Further, it is possible to perform background measurement with no
observed object placed to determine the overall wavelength
dependence including the output spectrum of the light source, the
transmission spectra of the illumination and image-forming optical
systems, and the sensitivity spectrum of the imaging unit, and
correct the spectral information of various positions in the
hyperspectral image of the object based on the determined
wavelength dependence.
SUMMARY OF INVENTION
Technical Problem
[0004] It is an object of the present invention to provide a
microscope that makes it possible to obtain a hyperspectral image
with high data precision while reducing thermal damage to the
object being observed.
Solution to Problem
[0005] A microscope according to the present invention includes (1)
a light source configured to output illuminating light in a
wavelength band included in a near-infrared region, (2) an
illumination optical system configured to converge the illuminating
light at a converging angle .theta. and to emit the illuminating
light onto an observed object, (3) an image-forming optical system
including an objective lens having a numerical aperture equal to or
greater than the sine of the converging angle .theta., the
objective lens being configured to receive transmitted and
scattered light generated by the observed object by emission of the
illuminating light onto the observed object, and the image-forming
optical system being configured to form an image based on the
transmitted and scattered light received by the objective lens, (4)

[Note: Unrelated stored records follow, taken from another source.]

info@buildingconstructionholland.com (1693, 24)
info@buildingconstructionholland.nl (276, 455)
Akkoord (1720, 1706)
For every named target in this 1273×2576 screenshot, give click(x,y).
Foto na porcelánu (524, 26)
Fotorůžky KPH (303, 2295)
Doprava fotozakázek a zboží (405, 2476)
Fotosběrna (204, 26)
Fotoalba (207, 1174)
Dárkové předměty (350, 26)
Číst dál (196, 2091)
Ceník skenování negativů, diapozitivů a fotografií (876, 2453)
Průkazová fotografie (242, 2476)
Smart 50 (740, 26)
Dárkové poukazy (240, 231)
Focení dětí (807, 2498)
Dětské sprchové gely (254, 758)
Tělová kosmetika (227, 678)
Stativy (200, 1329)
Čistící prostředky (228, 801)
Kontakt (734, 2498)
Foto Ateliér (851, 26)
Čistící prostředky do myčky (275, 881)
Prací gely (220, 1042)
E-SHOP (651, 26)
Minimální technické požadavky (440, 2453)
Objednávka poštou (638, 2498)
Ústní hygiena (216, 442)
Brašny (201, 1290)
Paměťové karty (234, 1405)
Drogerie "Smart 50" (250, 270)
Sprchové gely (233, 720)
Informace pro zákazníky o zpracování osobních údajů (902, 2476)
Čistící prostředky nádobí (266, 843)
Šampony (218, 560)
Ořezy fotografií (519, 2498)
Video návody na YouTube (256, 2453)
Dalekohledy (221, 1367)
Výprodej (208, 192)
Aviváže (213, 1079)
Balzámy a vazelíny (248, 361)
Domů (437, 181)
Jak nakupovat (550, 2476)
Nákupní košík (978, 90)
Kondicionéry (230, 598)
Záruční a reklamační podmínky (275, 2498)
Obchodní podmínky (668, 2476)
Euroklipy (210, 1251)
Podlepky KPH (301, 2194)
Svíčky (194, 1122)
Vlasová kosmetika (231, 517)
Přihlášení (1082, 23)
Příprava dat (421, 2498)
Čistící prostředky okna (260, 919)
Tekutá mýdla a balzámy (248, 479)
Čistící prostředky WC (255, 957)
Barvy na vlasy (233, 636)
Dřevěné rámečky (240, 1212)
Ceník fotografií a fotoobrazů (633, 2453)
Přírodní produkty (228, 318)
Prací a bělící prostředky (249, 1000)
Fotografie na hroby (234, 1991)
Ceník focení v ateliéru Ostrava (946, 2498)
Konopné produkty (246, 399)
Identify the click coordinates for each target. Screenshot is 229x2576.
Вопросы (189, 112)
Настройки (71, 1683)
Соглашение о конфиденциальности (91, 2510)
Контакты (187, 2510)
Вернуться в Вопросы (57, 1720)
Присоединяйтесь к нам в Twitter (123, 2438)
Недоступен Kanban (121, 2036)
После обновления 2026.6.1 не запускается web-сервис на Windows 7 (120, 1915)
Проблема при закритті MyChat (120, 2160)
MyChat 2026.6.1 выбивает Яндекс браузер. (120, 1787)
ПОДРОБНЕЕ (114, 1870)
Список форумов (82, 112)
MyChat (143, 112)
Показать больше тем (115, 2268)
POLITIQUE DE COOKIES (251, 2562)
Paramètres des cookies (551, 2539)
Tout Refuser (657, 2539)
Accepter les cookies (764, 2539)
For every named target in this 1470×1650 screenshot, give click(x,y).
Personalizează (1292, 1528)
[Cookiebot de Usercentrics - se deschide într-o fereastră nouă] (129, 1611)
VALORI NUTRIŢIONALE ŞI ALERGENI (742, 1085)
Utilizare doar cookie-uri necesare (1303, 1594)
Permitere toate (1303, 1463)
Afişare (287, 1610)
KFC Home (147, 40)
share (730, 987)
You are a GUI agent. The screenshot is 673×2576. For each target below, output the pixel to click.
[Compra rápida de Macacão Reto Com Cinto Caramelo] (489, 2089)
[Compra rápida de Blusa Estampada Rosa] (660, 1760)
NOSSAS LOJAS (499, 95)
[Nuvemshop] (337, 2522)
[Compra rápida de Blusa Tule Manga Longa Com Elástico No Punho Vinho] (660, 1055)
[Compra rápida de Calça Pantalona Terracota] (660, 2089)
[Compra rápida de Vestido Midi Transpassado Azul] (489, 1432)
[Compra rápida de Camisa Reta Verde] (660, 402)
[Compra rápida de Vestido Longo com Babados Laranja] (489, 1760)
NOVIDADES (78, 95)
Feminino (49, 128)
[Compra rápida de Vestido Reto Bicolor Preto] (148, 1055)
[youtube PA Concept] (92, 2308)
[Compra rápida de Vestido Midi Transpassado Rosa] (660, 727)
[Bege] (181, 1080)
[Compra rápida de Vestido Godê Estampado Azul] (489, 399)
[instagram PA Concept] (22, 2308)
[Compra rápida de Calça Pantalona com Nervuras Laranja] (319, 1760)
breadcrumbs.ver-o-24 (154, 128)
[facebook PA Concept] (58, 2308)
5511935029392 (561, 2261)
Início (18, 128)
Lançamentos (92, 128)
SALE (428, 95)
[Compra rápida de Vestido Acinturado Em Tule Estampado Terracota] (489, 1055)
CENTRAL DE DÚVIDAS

an imaging unit configured to acquire the image, (5) a
spectroscopic unit located between the light source and the imaging
unit and configured to disperse the illuminating light or the
transmitted and scattered light into a plurality of wavelength
components, and (6) a calculating unit configured, based on the
image, to calculate the intensities of a plurality of wavelength
components of the transmitted and scattered light generated at a
plurality of positions in the observed object.
[0006] A microscope according to another aspect of the present
invention includes (1) a light source configured to output
illuminating light in a wavelength band included in a near-infrared
region, (2) an illumination optical system configured to converge
the illuminating light and to emit the illuminating light onto an
observed object, (3) an image-forming optical system including an
objective lens configured to receive transmitted and scattered
light generated by the observed object by emission of the
illuminating light onto the observed object, the image-forming
optical system having, at the focal position of the objective lens,
a width of field of view equal to or greater than the beam diameter
of the illuminating light output by the illumination optical
system, the image-forming optical system being configured to form
an image based on the transmitted and scattered light received by
the objective lens, (4) an imaging unit configured to acquire the
image, (5) a spectroscopic unit located between the light source
and the imaging unit and configured to disperse the illuminating
light or the transmitted and scattered light into a plurality of
wavelength components, and (6) a calculating unit configure, based
on the image, to calculate the intensities of a plurality of
wavelength components of the transmitted and scattered light
generated at a plurality of positions in the observed object. As
used herein, the term "near-infrared region" refers to a wavelength
range of 0.7 .mu.m to 2.5 .mu.m. In this regard, let E be the
irradiance of illuminating light in one plane perpendicular to the
optical axis of the illumination optical system, and Emax be its
maximum value, the diameter of a circle circumscribing an area in
the plane where E/Emax is equal to or greater than 0.1 is defined
as the "beam diameter of illuminating light" in the plane.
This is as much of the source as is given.